Teknolojiye odaklanma: Yalnız yeni teknolojiler üzerinde yoğunlaşan bir yönetim tarzı insanların davranış ve hayat tarzlarındaki değişimin algılanmasını zorlaştırabiliyor.
DURGUN SUDA HERKES KAPTAN!
Girişimcive yöneticiler açısından değişimi algılamanın önemli bir başka zorluğu da neyin hangi hızla değiştiğini belirleme konusunda ortaya çıkıyor.
Ünlü tarihçi Fernand Braudel, tarihteki hareketin üç farklı şekilde incelenebileceğini vurguladıktan sonra şöyle devam eder:
“Hızlı değişenler, yavaş değişenler ve hiç değişmeyenler...”
Bu kural tarih için olduğu gibi gelecek için de geçerli. Gelecekte de her şey aynı hızla değişmeyecek.
Siz de çok iyi biliyorsunuz... Şirketler için temel konular değişmez.

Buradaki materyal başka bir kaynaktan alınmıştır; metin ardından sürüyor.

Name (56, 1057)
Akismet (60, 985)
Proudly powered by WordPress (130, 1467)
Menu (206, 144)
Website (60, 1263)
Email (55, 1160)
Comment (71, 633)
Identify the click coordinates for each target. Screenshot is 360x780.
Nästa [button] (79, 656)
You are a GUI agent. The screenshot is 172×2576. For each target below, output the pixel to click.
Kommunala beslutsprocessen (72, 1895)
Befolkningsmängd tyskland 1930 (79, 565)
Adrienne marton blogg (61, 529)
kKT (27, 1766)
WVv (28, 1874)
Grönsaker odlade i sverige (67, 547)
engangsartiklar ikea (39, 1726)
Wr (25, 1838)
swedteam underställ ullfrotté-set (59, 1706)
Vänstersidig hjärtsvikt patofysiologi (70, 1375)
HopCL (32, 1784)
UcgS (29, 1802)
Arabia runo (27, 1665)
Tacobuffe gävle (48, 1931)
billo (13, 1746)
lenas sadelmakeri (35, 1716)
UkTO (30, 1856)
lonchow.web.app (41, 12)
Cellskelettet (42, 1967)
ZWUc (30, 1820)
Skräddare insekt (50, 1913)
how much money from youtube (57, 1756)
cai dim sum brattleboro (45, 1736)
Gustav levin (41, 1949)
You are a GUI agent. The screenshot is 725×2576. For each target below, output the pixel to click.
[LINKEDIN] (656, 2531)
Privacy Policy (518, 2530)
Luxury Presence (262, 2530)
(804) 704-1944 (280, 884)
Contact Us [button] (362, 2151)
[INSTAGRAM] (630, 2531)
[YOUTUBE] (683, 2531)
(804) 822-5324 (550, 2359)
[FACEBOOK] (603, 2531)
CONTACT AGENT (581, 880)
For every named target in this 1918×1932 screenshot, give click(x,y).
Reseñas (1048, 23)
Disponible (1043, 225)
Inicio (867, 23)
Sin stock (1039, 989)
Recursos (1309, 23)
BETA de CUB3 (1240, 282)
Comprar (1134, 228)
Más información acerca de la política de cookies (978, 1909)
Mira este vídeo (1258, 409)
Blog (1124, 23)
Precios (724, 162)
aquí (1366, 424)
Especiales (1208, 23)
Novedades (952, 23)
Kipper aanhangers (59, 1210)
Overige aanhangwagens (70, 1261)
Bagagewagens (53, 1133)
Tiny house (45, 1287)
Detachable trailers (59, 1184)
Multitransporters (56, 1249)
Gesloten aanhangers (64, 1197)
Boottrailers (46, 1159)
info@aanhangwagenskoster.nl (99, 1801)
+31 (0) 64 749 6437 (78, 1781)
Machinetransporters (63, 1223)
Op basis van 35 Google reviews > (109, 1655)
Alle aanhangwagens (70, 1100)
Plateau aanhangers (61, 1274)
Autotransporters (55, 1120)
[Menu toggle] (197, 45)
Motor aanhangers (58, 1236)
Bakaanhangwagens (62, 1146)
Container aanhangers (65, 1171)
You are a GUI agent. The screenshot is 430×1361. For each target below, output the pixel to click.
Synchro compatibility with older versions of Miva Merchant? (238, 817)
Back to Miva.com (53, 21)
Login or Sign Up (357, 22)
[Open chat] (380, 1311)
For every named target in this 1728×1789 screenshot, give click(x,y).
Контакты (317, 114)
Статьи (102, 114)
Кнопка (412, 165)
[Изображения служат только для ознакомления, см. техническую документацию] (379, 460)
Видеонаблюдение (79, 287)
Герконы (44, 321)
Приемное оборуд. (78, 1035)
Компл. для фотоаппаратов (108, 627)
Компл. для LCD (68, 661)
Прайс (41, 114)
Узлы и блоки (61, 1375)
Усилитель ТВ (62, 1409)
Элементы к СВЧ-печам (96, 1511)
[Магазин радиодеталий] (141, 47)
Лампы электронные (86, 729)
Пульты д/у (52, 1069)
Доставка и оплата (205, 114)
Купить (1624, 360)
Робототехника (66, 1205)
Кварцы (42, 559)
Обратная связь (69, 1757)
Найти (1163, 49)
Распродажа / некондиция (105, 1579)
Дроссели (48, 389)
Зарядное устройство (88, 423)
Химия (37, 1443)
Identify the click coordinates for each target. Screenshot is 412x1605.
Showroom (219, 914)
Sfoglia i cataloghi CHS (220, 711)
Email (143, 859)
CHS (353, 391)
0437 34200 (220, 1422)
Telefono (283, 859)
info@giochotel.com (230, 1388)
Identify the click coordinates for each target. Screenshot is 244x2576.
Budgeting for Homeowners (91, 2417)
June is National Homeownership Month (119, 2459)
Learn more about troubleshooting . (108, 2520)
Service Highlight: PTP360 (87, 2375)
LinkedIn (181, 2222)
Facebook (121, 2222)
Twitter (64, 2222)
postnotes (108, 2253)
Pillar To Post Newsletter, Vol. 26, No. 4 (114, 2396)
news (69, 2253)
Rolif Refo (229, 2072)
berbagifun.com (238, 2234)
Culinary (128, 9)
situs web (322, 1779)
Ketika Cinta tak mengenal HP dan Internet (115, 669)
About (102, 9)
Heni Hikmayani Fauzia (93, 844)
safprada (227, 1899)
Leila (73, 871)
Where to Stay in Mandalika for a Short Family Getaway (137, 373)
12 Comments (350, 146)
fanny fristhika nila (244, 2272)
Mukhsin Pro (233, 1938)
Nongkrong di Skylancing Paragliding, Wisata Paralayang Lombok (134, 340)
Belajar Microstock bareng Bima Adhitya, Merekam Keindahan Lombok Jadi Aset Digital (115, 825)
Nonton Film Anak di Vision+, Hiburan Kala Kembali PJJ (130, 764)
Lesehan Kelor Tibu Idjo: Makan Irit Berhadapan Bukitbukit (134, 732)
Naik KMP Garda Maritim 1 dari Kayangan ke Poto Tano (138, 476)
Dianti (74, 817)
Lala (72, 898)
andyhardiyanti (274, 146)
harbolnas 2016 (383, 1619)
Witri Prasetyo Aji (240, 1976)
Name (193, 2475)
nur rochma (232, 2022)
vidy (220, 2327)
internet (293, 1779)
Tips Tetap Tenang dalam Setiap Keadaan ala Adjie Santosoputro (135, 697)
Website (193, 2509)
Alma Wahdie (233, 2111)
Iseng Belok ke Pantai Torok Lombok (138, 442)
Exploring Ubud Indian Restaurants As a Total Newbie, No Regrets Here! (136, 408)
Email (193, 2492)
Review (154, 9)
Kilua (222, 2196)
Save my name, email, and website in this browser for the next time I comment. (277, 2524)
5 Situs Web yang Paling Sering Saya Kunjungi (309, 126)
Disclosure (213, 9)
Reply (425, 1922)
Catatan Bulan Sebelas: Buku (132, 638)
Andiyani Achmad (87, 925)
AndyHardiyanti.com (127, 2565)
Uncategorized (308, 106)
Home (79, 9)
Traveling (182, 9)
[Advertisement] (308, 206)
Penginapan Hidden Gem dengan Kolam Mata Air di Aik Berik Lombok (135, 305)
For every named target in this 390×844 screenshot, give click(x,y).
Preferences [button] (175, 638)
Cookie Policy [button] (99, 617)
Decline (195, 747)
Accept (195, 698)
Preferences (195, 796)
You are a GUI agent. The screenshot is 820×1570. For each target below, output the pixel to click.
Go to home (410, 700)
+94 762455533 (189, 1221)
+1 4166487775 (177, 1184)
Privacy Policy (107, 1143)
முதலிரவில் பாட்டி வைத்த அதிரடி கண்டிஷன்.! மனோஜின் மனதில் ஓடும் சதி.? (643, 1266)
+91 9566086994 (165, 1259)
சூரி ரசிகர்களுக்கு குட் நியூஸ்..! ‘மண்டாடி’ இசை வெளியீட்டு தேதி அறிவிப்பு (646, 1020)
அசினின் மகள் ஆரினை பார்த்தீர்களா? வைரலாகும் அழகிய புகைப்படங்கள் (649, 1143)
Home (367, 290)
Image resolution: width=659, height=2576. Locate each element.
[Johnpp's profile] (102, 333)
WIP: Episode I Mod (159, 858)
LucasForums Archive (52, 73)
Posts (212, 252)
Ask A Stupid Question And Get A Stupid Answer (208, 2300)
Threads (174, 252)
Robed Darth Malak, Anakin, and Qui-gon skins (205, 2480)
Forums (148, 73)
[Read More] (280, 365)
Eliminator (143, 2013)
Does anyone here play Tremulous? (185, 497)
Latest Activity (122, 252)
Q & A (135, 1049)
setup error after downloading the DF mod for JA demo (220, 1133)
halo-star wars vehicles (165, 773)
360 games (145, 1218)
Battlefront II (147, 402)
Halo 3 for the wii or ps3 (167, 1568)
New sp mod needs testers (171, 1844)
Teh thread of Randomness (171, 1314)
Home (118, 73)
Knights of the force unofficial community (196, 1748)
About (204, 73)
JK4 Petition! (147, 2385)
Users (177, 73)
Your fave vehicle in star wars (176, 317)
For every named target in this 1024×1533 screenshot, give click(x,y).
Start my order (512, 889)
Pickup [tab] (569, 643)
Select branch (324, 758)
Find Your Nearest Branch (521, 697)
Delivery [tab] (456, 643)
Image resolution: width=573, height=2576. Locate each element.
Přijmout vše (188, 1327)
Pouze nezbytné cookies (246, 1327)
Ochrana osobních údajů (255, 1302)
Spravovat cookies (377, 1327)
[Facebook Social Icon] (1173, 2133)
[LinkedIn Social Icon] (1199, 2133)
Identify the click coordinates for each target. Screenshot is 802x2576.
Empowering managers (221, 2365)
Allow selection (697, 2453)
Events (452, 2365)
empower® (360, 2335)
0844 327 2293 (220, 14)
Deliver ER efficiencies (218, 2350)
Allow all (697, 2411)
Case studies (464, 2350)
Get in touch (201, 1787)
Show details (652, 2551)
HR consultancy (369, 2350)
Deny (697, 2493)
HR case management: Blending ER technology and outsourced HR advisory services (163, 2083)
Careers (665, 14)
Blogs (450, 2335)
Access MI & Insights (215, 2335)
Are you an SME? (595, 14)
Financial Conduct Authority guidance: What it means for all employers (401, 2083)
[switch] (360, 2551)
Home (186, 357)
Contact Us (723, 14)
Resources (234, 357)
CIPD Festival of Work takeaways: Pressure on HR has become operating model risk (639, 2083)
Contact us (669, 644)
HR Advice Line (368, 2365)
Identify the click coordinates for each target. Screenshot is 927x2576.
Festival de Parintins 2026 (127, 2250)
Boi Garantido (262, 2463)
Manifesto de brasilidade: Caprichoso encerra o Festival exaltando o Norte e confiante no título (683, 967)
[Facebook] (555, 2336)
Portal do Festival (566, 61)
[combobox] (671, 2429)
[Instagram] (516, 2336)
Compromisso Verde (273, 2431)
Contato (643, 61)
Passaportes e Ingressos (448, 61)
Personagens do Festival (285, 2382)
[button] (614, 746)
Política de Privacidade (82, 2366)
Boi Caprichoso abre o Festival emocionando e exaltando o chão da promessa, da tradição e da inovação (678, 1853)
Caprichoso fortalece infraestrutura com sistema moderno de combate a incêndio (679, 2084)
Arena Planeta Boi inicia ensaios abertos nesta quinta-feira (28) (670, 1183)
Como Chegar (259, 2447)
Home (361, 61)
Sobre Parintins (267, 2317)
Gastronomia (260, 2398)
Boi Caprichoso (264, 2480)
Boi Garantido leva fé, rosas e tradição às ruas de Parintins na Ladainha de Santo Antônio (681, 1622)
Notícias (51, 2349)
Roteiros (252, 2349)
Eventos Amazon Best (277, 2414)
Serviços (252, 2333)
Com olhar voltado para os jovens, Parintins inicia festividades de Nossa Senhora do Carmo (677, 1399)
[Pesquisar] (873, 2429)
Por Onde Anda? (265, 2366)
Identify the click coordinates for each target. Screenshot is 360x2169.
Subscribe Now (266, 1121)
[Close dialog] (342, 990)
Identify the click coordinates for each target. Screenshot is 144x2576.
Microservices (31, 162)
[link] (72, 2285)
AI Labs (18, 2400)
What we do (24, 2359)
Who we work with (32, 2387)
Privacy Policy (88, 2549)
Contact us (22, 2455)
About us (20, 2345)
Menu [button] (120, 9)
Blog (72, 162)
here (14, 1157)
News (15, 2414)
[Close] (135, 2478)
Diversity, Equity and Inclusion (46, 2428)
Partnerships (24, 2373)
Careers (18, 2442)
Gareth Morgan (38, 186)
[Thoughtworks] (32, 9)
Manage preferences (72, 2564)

Bir şirketin hayatiyet kazanması, o hayatiyetini koruması ve de geliştirmesinin olmazsa olmaz 3 başlığı var:
Likidite, verimlilik ve geleceğin maliyetleri...
Hangi şart altında olursanız olun, değişimi gözler ve ayak uydurmaya çalışırken, temel konuları da ihmal etmemek durumundasınız.
Derin bir ‘of’ çektiğinizi duyar gibiyim. Bütün bunları niye anlattım...
Şuna inanıyorum: Covid-19 salgınını KOBİ’ler mümkün olduğunca yara almadan atlatmalı. Diri kalmalı. Yukarıda değindiğimiz konuları dikkate alarak bu salgına bağışıklık kazanmalı. Ancak bu şekilde korona krizi sonrasında ortaya çıkacak fırsatları daha iyi değerlendirebilirler.
Evet, bir salgınla yüz yüzeyiz. Evet, fırtınalı günlerdeyiz. Başa çıkmak hiç kolay değil. Ama unutmayın: “Durgun suda herkes kaptan!”